Greater scores in catastrophizing and passive coping predicted greater pain interference in individuals with SCI [43]. Negative and/or maladaptive coping strategies and beliefs appear as critical targets in decreasing pain persistence and interference following SCI. Our study indicated pain catastrophizing, not coping strategy selection, was associated with shoulder pain in those with newly acquired SCI. However, our participants used passive strategies more than proactive coping strategies. A cascade impact may occur with pain catastrophizing contributing to elevated pain levels and emotional distress, increasing the probability of a persistent pain condition [39]. Our findings support the need to identify individuals who score highly on the PCS as well as the TSK-11 and to implement targeted intervention programs to include education on active, positive coping strategies to reduce this persistent pain condition risk.

Limitations

The inclusion criteria possessing the “neurological capacity to use a manual wheelchair” excluded individuals with higher level injuries who used power wheelchair. Therefore, limited generalizability to all individuals with SCI may exist. Information regarding length of stay in acute care prior to inpatient rehabilitation was not obtained and may provide further insights into potential characteristics. Our focus was pain-related psychological variables, so other concurrent psychological variables, such as depression and anxiety were not obtained.

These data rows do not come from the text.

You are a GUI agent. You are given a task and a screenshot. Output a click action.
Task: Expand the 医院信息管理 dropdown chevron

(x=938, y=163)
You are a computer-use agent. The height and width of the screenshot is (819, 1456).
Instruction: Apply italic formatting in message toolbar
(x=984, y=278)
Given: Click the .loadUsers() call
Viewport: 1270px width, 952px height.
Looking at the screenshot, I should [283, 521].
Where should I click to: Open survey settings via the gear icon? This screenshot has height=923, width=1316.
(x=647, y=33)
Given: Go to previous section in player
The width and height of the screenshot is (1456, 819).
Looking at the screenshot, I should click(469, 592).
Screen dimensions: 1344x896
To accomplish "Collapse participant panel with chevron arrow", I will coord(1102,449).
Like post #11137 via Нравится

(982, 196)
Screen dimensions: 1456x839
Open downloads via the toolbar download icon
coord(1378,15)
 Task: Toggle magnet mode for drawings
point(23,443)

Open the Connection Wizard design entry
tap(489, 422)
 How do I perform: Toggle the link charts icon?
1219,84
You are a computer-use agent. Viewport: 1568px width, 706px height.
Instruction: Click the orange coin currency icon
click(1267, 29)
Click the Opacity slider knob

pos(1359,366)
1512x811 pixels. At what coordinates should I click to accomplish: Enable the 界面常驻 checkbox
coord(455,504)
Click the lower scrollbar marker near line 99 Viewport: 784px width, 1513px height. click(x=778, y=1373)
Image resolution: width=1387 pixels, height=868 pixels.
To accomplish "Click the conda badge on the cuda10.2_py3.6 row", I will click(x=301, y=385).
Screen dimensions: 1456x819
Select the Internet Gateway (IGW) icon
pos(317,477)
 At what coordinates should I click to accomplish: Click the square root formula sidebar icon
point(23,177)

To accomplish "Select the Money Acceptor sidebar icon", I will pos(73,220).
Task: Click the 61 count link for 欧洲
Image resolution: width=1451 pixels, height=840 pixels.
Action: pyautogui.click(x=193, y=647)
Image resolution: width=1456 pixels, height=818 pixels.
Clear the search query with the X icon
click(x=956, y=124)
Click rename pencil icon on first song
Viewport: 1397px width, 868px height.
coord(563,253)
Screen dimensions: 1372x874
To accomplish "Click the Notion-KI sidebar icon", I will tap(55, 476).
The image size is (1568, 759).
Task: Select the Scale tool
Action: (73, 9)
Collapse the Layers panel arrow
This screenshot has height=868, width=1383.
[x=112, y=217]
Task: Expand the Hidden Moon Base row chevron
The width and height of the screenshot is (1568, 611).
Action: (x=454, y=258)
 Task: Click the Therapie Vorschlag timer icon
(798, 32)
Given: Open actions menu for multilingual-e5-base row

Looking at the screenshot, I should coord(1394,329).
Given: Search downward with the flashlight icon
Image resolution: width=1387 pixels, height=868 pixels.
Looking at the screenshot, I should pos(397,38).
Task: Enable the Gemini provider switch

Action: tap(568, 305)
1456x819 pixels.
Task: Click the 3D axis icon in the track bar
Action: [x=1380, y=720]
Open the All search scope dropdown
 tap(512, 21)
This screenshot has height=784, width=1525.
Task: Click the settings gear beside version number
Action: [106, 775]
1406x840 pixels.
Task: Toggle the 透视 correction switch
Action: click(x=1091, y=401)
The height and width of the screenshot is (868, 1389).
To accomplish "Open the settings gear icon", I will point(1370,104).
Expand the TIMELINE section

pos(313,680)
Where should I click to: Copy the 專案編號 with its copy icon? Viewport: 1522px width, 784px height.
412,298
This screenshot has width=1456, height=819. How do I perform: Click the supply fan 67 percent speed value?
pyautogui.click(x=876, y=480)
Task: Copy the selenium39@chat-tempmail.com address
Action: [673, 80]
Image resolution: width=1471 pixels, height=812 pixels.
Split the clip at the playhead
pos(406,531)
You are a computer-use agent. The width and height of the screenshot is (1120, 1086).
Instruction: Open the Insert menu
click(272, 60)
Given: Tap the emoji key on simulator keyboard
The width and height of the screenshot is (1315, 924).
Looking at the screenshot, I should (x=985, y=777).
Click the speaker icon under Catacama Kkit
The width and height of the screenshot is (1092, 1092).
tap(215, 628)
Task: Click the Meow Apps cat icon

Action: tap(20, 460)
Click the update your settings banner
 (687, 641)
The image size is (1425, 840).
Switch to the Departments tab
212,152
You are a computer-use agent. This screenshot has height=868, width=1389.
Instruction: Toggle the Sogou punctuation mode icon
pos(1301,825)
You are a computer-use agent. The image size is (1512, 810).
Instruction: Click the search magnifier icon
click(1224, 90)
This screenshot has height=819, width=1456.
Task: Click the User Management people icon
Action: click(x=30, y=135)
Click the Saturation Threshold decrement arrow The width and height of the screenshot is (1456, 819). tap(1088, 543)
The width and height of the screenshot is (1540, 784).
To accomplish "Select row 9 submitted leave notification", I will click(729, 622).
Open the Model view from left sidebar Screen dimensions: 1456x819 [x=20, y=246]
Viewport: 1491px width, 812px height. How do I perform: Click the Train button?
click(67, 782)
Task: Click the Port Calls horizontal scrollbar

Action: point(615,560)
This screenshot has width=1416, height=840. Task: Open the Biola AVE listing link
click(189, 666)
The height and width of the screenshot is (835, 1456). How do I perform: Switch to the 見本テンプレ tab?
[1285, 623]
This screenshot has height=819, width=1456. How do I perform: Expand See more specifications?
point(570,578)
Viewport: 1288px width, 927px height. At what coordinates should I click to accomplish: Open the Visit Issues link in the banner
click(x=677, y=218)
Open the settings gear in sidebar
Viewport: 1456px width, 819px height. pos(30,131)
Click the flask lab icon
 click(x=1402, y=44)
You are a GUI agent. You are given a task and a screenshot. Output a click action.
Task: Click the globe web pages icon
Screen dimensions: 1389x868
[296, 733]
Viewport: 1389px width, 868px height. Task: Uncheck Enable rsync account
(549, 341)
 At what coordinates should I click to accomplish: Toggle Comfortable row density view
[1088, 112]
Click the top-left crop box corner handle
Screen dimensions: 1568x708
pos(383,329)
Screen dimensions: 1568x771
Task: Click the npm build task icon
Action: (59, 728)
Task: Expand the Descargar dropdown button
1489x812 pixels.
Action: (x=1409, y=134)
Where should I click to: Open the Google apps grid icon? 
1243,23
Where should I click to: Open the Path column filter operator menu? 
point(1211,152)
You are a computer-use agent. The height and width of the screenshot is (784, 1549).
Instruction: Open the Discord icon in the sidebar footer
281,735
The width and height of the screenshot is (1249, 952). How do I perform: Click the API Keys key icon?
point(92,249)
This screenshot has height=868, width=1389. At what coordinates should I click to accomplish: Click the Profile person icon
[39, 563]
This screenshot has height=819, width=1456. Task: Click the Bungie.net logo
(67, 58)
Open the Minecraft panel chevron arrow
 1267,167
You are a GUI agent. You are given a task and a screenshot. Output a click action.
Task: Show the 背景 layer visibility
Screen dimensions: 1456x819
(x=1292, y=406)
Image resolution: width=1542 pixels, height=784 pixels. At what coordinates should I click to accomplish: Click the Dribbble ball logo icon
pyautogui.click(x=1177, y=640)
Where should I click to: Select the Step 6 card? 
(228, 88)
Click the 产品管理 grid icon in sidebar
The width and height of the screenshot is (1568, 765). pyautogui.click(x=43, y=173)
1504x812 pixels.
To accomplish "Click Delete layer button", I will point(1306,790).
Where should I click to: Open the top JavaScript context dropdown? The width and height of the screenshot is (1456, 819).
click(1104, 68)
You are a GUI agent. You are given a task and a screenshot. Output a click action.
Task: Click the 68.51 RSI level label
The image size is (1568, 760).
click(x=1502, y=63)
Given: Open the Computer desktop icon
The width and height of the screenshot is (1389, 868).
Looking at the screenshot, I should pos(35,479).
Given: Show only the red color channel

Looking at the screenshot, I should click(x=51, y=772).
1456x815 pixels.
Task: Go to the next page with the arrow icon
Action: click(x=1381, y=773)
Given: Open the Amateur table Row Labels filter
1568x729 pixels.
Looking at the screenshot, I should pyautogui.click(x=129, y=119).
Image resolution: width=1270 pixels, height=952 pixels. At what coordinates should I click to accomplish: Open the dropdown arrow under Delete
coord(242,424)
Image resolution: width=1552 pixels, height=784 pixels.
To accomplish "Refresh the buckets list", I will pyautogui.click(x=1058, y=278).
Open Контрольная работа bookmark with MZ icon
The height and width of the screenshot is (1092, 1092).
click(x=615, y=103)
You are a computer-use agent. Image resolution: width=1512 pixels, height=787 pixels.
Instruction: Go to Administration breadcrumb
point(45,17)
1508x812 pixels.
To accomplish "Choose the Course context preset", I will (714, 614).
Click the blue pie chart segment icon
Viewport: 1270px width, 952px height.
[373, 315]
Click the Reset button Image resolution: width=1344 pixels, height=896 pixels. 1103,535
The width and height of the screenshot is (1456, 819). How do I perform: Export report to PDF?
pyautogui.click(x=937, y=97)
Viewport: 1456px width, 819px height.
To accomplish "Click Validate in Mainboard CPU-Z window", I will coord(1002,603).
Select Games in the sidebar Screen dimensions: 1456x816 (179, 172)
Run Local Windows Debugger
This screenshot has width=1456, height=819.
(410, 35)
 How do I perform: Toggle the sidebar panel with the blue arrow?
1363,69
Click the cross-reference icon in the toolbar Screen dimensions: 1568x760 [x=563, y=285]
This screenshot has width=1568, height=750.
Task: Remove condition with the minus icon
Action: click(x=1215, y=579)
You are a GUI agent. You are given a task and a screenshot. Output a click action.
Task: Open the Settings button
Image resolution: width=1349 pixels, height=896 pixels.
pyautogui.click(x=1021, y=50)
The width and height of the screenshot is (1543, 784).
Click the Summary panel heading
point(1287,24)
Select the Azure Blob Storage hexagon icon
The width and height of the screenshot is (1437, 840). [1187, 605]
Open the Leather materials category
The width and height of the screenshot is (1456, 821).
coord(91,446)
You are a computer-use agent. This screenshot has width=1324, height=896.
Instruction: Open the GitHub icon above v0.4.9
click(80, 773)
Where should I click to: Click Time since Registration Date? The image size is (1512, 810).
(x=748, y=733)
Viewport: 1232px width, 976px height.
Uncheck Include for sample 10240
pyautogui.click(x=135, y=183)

We recognize that the global subjective QoL measure did not allow us to depict individual QoL constructs, such as physical health, psychological health, social relationships, and environment, which may be related to pain or other psychological constructs. In addition, the potential medication influence upon pain-related psychosocial constructs while in inpatient rehabilitation was outside this preliminary study scope.

Conclusion

Based upon our findings, elevated shoulder pain and pain-related psychological characteristics, such as catastrophizing and kinesiophobia are all present during the early stages following SCI. Given these factors association to pain persistence and rehabilitation outcomes [16], individuals with newly acquired SCI should be specifically assessed and monitored for these critical factors throughout initial rehabilitation. Specific to these findings, interventions addressing both catastrophizing and kinesiophobia, along with providing adaptive coping strategies during early rehabilitation and further research are warranted. Early identification and mediation of these issues may lead to improved long-term outcomes, improving overall health and well-being and QoL for individuals with SCI.